Bien que le Burundi soit situé à des milliers de km de l’Espagne (et qu’aucun vol direct ne relie Bujumbura à Madrid ou Barcelone, faut-il le rappeler), les fanbases du Real Madrid et du FC Barcelone y coulent des jours heureux. Au pays de Mwezi Gisabo, la passion pour ces deux géants du foot européen ne connaît pas de frontières, ni géographiques ni émotionnelles. Mais au-delà des cris de joie (ou de détresse) accompagnant les matches, une réalité bien plus touchante se dessine : la solidarité.

Associations, actions de charité, entraide… Qui aurait cru que des fans des deux clubs espagnols pourraient devenir des piliers de la cohésion sociale au  Burundi ? Oui, parfois, un tacle bien placé peut aussi rapprocher les cœurs.

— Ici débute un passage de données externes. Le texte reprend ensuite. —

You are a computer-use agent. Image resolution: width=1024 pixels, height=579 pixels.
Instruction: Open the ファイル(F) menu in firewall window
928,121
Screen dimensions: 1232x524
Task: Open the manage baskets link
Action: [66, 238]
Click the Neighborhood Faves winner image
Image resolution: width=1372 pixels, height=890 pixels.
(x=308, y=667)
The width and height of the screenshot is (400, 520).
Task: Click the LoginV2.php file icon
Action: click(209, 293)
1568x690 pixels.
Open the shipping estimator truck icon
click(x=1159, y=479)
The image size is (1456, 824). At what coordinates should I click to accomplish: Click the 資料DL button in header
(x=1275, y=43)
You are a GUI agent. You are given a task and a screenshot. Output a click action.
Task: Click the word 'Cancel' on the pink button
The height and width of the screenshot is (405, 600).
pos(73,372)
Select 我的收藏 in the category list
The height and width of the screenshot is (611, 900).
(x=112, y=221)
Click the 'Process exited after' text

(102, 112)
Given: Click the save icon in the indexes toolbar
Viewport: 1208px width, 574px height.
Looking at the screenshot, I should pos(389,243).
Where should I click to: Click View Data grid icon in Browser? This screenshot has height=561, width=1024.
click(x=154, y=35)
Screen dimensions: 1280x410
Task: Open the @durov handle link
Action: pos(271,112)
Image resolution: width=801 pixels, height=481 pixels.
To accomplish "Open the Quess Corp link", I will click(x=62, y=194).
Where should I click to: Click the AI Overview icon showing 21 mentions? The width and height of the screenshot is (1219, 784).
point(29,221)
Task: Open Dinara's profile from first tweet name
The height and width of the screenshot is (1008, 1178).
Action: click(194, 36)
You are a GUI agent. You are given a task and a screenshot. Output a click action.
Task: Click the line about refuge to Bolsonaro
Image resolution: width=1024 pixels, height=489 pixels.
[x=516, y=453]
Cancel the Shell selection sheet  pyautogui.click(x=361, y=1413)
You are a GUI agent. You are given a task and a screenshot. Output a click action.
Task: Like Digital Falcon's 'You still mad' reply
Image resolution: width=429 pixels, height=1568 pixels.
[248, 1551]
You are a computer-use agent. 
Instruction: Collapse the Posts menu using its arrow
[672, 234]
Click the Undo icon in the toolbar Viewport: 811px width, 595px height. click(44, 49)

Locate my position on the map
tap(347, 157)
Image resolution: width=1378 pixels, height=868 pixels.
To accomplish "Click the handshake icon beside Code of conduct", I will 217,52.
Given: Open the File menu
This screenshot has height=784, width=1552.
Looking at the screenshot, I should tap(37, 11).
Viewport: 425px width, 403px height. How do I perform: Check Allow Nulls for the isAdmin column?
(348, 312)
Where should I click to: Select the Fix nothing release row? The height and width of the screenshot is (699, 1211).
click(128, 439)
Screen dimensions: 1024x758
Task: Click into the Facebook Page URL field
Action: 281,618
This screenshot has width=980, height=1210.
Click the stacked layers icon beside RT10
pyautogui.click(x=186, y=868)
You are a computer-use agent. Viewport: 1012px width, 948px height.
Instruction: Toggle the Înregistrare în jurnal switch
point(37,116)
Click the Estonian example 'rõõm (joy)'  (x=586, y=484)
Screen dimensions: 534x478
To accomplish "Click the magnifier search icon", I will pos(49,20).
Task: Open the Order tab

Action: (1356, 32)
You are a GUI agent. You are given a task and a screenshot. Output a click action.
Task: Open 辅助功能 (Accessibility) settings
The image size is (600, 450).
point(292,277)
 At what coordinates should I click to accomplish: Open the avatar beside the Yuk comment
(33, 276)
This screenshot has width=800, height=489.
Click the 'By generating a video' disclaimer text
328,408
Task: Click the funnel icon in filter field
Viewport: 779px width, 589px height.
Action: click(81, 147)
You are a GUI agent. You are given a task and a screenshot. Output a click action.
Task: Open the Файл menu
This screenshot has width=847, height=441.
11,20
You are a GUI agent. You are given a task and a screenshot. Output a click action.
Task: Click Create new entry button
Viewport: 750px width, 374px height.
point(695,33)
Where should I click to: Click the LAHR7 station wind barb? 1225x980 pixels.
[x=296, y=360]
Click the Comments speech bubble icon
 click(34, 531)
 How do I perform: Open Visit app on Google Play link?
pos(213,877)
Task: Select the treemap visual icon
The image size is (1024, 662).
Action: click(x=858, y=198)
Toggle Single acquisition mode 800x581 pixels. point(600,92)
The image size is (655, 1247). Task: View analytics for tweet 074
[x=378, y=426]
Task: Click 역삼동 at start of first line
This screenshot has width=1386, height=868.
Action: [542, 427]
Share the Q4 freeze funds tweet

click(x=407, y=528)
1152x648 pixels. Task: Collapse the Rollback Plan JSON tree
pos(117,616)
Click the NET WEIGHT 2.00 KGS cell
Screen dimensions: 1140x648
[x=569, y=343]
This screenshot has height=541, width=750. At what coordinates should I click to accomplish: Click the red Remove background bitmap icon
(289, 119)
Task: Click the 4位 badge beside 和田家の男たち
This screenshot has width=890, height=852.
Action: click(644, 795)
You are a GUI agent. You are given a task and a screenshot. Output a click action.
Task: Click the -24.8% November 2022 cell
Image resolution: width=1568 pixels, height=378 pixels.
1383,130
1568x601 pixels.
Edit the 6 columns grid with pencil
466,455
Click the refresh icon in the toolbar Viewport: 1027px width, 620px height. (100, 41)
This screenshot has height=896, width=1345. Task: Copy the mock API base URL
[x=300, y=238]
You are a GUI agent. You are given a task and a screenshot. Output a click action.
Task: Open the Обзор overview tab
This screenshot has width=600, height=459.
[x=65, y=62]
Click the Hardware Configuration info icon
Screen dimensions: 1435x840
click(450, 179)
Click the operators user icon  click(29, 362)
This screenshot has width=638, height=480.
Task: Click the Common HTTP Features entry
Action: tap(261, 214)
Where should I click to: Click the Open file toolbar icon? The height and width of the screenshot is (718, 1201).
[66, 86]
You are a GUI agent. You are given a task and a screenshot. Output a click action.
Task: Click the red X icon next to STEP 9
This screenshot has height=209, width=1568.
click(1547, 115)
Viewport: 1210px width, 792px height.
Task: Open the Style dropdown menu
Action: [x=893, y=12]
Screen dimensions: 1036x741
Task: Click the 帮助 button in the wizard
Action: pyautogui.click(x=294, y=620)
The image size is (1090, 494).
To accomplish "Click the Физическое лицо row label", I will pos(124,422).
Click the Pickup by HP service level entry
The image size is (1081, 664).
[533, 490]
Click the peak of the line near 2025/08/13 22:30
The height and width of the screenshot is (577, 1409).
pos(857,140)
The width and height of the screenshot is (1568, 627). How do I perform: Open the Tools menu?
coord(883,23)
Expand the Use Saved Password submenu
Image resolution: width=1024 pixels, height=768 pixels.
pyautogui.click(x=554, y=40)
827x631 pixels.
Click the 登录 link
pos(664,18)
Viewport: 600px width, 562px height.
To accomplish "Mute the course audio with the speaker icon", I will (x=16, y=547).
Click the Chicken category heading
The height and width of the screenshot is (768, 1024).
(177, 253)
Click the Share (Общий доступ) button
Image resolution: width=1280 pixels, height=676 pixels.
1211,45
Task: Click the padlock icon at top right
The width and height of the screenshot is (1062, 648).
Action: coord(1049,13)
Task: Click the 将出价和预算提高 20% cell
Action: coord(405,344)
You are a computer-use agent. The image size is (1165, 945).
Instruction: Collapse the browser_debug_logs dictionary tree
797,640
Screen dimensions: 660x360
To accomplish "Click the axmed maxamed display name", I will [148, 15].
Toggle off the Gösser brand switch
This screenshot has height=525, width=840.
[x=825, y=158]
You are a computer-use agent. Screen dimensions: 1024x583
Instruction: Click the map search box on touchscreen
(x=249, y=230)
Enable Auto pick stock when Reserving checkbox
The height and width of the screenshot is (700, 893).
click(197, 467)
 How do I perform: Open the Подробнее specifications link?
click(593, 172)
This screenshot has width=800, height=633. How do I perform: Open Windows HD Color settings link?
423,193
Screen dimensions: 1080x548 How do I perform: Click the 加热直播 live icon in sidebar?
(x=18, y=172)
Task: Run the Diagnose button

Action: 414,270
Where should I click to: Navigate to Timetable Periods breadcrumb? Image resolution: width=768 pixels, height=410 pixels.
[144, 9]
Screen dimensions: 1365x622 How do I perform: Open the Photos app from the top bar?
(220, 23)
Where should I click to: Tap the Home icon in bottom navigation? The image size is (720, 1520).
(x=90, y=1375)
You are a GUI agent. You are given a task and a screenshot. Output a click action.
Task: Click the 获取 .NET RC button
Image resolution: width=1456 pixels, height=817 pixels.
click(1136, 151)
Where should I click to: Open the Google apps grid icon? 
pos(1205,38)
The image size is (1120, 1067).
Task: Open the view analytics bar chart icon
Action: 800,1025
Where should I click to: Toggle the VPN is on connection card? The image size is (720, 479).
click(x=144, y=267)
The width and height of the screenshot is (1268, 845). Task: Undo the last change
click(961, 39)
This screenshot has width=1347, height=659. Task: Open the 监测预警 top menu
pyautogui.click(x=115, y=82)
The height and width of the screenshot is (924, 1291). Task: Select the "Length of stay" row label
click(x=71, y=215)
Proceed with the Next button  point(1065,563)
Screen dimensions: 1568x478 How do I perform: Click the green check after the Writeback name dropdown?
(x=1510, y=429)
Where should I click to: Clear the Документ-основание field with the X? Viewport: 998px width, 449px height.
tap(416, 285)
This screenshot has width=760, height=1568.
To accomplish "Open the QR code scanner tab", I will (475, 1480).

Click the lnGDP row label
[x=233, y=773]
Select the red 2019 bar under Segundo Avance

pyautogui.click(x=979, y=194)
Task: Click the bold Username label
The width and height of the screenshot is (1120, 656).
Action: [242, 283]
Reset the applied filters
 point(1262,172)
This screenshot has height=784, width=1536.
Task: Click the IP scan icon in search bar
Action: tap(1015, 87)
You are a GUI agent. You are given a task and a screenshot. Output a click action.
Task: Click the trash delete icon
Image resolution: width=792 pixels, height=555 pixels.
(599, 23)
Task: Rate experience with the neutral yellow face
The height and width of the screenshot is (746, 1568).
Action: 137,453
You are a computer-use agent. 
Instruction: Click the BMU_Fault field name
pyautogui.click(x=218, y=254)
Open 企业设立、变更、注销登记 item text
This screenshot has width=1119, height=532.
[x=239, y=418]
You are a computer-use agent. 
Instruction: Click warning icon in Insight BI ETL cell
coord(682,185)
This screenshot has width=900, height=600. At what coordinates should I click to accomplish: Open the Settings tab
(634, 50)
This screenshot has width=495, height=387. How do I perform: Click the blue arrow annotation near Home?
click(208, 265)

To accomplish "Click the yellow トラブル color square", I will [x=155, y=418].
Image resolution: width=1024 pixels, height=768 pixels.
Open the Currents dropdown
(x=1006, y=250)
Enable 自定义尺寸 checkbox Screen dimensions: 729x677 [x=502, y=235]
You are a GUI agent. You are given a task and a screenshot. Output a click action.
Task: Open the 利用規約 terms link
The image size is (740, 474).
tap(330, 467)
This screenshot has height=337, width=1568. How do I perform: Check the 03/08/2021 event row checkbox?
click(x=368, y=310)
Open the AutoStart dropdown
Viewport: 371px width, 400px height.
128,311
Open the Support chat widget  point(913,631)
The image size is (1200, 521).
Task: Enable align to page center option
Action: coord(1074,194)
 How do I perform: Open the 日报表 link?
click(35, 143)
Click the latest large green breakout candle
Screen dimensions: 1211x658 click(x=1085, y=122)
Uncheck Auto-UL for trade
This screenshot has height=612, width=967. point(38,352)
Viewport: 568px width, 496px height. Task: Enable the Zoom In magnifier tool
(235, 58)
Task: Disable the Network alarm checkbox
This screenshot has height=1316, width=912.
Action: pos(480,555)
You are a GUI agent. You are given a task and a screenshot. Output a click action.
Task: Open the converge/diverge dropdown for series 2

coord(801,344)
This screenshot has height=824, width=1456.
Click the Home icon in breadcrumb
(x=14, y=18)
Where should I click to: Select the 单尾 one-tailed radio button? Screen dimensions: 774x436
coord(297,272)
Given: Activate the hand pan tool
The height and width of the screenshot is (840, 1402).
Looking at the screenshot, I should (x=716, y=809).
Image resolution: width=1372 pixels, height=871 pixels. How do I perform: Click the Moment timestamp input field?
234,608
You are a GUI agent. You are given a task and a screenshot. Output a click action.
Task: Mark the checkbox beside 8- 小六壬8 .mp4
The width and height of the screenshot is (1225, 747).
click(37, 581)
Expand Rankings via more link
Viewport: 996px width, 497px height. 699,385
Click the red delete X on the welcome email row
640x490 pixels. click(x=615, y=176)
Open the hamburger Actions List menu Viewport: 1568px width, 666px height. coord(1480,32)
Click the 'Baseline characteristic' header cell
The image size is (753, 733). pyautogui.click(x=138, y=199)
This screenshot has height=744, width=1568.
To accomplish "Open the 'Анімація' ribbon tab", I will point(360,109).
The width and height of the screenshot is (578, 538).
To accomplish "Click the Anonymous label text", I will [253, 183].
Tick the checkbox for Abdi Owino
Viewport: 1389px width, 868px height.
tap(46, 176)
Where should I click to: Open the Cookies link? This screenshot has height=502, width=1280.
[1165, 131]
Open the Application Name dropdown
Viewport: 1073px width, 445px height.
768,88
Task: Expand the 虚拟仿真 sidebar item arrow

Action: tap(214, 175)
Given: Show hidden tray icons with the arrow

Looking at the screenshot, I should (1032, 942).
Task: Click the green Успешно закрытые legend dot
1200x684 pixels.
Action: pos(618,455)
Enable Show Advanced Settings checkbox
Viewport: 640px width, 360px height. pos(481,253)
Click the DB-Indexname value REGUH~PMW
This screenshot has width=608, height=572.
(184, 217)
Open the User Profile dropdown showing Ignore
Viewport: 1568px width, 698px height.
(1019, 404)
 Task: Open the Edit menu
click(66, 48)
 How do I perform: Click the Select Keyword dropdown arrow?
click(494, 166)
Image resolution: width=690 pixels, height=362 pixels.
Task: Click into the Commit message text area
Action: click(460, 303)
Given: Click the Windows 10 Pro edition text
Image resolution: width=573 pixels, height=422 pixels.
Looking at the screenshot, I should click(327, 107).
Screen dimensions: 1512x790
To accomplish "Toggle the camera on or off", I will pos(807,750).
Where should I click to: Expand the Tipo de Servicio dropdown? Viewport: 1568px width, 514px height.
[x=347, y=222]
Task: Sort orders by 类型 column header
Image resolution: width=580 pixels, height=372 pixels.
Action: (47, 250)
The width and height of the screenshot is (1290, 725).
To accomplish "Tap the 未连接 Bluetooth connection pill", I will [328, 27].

Par expérience, je sais ce que c’est que d’être un supporter jusqu’au bout des crampons. Ce bonheur inexplicable quand ton club préféré écrase son rival avec panache… et cette tristesse abyssale quand il se fait ridiculiser en demi-finale de Ligue des champions.

Ces derniers jours, l’ambiance est électrique : alors que les championnats européens approchent de la ligne d’arrivée, les débats enflammés fusent de tous les côtés. Analyses pointues, pronostics hasardeux, blagues de mauvais goût entre supporters. On dirait un mix entre une émission de sport et un stand-up à la burundaise.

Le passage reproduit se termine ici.